Pre-Conference Workshop: Quantitative answers to qualitative questions? The challenge of ambiguity in corpus data

Tähelepanu! 2020 ERÜ kevadkonverents JÄÄB ÄRA / NB! 2020 EAAL Conference is cancelled
Konverents toimub aastal 2021 / The Conference will take place in 2021

When analysing large amounts of linguistic data, we cannot manage without specification of parts of speech. In the workshop on PoSs, we would like to discuss topics related to the role of PoSs in corpus analysis and other digital tools processing language. The questions we address are among others:

  • What kinds of problems arise in connection with PoSs when creating automatic systems? How do languages differ in respect to the PoS role in corpus analysis?
  • As PoSs combine syntactic, morphological and semantic information, what would be the best way to unite these levels for the best possible outcome when dealing with the PoSs in corpus analysis and lexicographic work?
  • What are the ways to preprocess the corpus data that would facilitate specification of the lexical category of a word?

We invite researchers working in the area of large corpora processing, parsing of morphologically rich languages, word sense disambiguation, e-lexicography, etc. to participate in the workshop and to contribute to the discussions related to the role of PoSs in language technology.
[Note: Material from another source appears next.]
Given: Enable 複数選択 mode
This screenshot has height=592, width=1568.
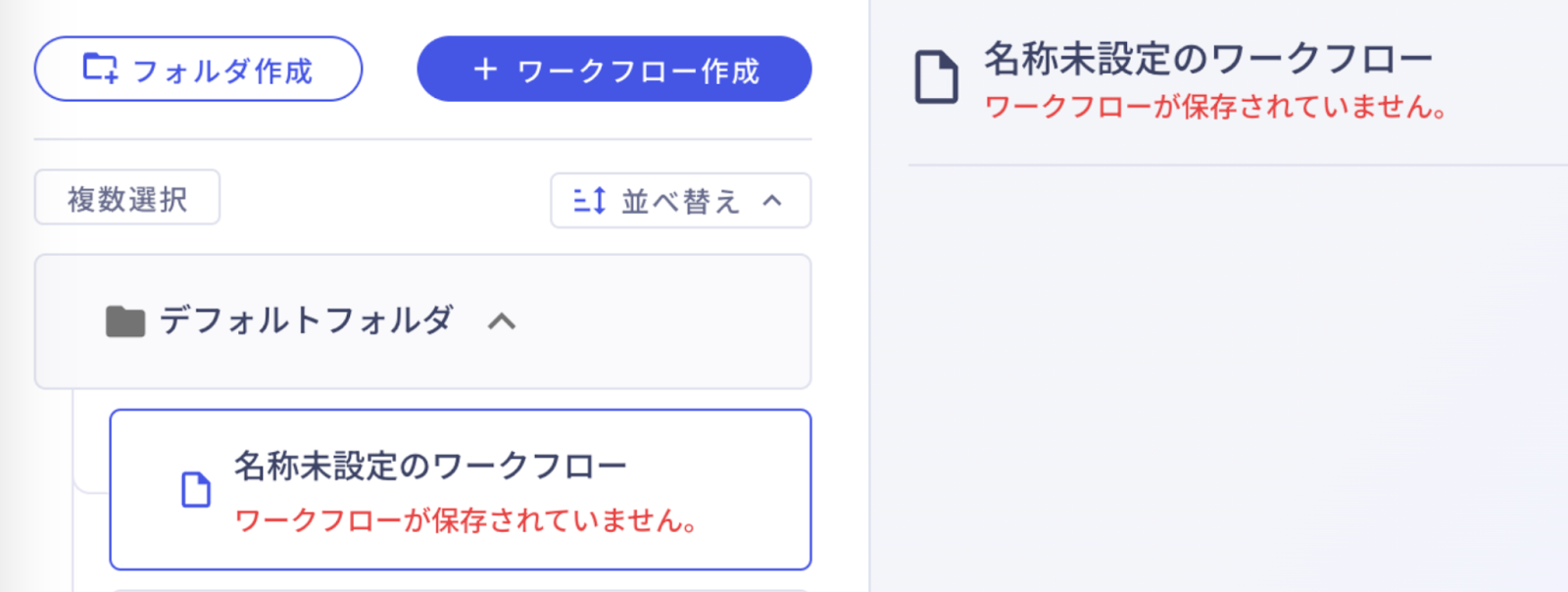Looking at the screenshot, I should (x=127, y=199).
The working language of the workshop is English.

Invited speakers:
Miloš Jakubíček, the CEO of Lexical Computing Ltd, a software developer working on Sketch Engine, and a fellow of the NLP Centre at Masaryk University). He is a researcher in computer lexicography and corpus linguistics. He has experience with corpus building and morphosyntactic analysis.

Date: 22 April, 2020

Venue: Institute of the Estonian Language, Roosikrantsi 6, Tallinn

Project No PSG227Personal research funding of the Estonian Research Council, 2019–2022, partner: Center of Estonian Language Resources

Kontakt / Contact

Geda Paulsen (Institute of the Estonian Language), geda.paulsen[at]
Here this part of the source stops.